My vanity is only equaled by my laziness, so permanent makeup piqued my interest in high school — but not so much that I’d risk decades of green-black, Ronald McDonald-style arches.
Heavy Googling led me to Amy Kernahan, a semi-permanent makeup artist with a traditional cosmetics background. Red-headed Amy is as lovely-looking as she’s good (check Amy’s semi-permanent makeup before and after‘s): she heard my request for Liz Taylor-like brows, then explained why thinner arches better framed my face. After explaining semi-permanent brows take two sessions (the first to test the color on my skin, and a touch-up a month later), she warned me that my new tattoo brows would look shockingly dark the first few days. Two hours after I walked out of Amy’s, it looked like someone had drawn on my brows with a Sharpie. But months after my second appointment, I’ve woken up with perfect arches every a.m., and tossed away my brow pencils.
Now if we could figure out how to permanently handle my eyeshadow and blush. And maybe I could Krazy Glue my stilettos on…
Here’s how it works:
You can schedule a separate consultation, in which Amy will draw on your brow shape with a pencil.
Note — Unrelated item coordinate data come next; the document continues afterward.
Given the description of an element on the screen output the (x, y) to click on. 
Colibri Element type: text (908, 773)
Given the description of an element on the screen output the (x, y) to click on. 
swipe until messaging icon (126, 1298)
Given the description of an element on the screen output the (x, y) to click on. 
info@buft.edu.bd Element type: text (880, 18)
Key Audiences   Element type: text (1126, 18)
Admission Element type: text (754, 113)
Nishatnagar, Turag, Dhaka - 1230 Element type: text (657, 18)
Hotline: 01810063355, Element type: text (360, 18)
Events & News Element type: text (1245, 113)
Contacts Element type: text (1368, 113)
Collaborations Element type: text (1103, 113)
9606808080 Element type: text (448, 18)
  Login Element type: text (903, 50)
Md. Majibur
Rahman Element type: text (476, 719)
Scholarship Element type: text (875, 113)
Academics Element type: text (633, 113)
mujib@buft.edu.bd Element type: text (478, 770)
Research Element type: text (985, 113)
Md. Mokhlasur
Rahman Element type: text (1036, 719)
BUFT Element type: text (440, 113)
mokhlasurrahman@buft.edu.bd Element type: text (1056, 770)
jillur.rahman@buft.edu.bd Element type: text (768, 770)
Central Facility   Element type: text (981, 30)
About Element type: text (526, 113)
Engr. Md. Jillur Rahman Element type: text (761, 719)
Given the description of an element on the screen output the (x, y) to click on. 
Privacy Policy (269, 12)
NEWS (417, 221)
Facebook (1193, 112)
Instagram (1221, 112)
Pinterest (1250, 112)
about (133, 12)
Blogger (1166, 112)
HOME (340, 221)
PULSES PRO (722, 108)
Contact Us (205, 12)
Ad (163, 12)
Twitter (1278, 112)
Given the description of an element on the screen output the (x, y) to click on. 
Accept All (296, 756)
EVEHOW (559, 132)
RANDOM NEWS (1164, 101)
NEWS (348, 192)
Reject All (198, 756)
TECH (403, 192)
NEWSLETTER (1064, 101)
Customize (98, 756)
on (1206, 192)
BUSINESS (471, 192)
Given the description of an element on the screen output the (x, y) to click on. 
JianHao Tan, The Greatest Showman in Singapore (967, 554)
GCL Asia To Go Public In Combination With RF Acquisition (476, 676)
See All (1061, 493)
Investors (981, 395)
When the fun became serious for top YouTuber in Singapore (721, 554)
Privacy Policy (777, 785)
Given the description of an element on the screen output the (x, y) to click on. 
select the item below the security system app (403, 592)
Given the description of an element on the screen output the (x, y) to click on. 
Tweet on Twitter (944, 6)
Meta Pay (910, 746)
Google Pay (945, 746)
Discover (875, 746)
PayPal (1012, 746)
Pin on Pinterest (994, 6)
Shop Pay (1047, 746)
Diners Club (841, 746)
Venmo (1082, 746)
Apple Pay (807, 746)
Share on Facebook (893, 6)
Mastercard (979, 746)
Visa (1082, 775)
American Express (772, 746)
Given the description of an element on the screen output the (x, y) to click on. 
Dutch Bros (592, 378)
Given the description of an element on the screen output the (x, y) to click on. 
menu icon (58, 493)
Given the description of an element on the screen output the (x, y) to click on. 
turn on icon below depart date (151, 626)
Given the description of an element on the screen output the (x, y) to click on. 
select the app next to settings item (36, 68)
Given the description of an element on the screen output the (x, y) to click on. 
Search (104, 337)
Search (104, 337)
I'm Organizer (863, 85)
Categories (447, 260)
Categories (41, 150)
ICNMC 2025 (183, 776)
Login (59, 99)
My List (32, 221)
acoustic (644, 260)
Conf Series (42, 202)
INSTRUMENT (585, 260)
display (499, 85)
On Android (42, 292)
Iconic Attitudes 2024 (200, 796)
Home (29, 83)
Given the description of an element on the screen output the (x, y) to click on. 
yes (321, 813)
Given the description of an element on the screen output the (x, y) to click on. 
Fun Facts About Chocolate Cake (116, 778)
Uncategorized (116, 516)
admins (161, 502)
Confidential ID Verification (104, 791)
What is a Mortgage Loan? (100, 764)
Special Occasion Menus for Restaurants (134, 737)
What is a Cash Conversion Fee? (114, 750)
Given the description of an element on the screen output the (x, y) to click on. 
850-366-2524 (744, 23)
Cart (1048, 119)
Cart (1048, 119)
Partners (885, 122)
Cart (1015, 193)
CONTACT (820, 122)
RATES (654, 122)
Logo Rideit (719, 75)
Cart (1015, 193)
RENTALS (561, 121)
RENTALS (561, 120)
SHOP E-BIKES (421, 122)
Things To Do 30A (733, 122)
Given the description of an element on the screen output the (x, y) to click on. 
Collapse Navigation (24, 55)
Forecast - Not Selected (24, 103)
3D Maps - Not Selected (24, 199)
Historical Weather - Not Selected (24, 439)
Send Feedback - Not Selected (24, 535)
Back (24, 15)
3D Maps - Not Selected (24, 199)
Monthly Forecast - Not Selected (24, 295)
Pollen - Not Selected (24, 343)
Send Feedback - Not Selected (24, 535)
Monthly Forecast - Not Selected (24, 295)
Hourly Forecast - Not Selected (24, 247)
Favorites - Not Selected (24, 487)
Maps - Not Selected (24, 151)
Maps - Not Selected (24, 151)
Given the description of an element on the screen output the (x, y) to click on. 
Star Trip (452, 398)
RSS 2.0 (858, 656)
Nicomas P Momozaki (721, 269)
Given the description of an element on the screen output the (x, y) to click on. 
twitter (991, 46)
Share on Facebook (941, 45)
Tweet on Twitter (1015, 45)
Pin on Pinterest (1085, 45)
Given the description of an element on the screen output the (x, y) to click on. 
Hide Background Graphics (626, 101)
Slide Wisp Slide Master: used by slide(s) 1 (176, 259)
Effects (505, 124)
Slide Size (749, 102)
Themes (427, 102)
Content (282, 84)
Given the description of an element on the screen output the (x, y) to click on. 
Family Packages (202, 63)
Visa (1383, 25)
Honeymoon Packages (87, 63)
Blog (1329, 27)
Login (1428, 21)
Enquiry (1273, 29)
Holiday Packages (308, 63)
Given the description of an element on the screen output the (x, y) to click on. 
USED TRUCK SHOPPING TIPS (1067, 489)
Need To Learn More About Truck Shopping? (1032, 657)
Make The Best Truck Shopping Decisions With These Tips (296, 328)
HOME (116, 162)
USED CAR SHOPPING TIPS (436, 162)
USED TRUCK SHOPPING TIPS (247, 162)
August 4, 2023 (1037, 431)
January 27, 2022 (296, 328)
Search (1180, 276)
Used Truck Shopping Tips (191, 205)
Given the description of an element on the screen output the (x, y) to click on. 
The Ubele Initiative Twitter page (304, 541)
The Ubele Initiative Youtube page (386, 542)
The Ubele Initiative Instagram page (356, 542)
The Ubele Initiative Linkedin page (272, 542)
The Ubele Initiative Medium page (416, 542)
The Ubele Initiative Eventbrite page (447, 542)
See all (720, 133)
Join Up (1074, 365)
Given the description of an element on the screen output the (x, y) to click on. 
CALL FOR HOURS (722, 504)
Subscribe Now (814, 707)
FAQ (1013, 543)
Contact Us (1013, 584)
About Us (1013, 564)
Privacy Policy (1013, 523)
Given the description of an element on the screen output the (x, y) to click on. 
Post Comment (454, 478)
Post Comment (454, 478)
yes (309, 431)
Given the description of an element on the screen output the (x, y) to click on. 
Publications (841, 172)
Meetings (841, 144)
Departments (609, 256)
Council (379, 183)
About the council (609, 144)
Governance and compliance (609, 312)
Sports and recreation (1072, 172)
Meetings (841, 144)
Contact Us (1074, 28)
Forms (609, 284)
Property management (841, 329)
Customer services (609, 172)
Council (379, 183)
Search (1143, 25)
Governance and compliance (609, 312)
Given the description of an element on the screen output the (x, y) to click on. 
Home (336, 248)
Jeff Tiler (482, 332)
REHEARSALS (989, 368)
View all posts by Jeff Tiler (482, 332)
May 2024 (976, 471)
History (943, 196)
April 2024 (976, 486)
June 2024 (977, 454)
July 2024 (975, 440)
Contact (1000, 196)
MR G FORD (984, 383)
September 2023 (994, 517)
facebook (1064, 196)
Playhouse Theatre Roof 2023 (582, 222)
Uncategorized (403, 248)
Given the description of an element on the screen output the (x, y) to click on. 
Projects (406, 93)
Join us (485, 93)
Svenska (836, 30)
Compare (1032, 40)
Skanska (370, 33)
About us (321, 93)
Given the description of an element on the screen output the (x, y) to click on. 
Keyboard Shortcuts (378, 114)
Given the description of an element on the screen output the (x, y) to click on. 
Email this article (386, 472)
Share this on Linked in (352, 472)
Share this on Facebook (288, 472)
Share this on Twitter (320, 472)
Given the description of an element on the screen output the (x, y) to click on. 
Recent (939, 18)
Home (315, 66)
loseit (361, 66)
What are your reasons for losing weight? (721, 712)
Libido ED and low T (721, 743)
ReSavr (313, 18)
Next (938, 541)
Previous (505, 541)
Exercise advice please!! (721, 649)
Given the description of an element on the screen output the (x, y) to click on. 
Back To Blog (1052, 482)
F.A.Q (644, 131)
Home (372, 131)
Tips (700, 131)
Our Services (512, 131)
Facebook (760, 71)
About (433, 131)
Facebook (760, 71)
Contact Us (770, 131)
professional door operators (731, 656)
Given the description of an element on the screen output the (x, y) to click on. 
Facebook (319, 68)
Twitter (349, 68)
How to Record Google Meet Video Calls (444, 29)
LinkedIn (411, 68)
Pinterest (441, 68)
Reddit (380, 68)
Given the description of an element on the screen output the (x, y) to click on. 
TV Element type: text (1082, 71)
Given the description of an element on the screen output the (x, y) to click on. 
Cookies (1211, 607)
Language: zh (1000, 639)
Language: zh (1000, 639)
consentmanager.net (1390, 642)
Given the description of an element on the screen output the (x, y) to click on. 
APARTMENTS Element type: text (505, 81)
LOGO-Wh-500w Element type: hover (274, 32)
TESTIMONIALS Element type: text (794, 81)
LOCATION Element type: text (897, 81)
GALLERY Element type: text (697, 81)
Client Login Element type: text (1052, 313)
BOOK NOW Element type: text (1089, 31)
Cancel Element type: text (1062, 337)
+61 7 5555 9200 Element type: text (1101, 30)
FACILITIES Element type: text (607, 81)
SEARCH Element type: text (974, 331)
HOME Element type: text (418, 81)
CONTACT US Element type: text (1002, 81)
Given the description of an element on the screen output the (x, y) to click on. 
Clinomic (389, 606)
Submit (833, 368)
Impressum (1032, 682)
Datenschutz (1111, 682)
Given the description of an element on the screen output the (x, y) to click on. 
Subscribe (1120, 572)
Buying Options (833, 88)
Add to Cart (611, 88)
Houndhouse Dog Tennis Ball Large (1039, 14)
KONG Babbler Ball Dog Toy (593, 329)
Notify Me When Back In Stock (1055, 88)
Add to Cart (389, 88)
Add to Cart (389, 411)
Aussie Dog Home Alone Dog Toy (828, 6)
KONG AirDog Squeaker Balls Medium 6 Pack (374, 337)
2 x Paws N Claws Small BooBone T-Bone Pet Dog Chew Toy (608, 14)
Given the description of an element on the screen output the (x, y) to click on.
I worked this into my first appointment, since I was confident I wanted to go through with it. Amy will then apply anesthesia, and after an hour or so you’ll walk out with Sharpie-dark eyebrows you’ll want to hide for a few days. You’ll spend the next 10 days applying Vaseline to help them heal.
About a month later, Amy will finalize your brows with a touch-up appointment. Immediately after, your eyebrows will look nearly normal, and in less than a week your brows will look gorgeous.
To keep your brows from fading, you’ll need to apply SPF, and stay away from Retin-A, hydroquinone, and any skin-lighteners. In three to five years, your brows should fade away. Amy recommends touch ups every one to two years to maintain your results.